Your goal -
Among the entries below, find the lines with the word "arrow" and return them.

Saved entries -

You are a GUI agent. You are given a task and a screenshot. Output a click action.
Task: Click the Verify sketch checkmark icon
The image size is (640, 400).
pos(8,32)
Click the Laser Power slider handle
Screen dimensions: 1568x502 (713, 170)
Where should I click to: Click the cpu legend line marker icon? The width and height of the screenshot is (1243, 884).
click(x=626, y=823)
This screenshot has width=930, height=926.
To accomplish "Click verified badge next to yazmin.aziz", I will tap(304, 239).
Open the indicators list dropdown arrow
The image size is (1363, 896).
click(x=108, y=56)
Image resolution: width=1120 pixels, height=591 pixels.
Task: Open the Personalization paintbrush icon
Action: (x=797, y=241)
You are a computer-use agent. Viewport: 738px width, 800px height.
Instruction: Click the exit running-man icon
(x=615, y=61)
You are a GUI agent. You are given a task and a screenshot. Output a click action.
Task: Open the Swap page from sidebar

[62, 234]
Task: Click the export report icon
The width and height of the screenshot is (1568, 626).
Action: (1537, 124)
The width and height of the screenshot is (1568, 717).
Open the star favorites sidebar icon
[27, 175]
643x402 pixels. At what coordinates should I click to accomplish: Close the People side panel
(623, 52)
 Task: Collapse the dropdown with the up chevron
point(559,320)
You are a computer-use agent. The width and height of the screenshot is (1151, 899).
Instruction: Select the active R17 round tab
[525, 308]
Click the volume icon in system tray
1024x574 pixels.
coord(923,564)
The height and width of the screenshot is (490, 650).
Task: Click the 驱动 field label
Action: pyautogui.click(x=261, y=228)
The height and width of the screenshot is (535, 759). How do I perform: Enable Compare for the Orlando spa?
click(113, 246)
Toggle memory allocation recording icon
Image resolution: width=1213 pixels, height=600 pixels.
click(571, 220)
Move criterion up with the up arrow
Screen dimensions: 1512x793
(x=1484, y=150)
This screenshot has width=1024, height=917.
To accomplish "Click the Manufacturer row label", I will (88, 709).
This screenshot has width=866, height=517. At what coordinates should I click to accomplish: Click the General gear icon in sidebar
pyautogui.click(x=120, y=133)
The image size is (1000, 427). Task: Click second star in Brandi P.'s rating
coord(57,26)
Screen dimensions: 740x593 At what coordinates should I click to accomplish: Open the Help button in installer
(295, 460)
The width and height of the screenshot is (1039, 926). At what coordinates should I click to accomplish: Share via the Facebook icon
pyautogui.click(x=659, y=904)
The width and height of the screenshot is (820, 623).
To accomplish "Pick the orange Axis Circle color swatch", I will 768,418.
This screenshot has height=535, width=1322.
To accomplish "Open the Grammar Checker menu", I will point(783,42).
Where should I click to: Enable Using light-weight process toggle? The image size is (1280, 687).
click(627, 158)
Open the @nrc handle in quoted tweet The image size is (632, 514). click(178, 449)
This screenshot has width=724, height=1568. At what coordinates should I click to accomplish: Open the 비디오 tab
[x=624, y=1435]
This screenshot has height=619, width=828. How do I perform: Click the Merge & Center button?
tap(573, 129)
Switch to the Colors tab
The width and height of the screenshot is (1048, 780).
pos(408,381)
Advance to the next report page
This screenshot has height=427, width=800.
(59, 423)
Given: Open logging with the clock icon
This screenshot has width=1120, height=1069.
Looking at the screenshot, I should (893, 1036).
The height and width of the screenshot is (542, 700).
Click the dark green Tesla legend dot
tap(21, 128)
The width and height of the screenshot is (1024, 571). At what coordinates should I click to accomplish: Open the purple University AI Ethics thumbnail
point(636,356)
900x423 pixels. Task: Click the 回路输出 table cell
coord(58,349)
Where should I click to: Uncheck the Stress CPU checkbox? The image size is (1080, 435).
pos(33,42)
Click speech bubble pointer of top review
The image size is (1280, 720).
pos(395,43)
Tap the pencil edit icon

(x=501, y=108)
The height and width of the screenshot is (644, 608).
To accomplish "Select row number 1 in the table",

Solution for this exercise -
Open the indicators list dropdown arrow
Move criterion up with the up arrow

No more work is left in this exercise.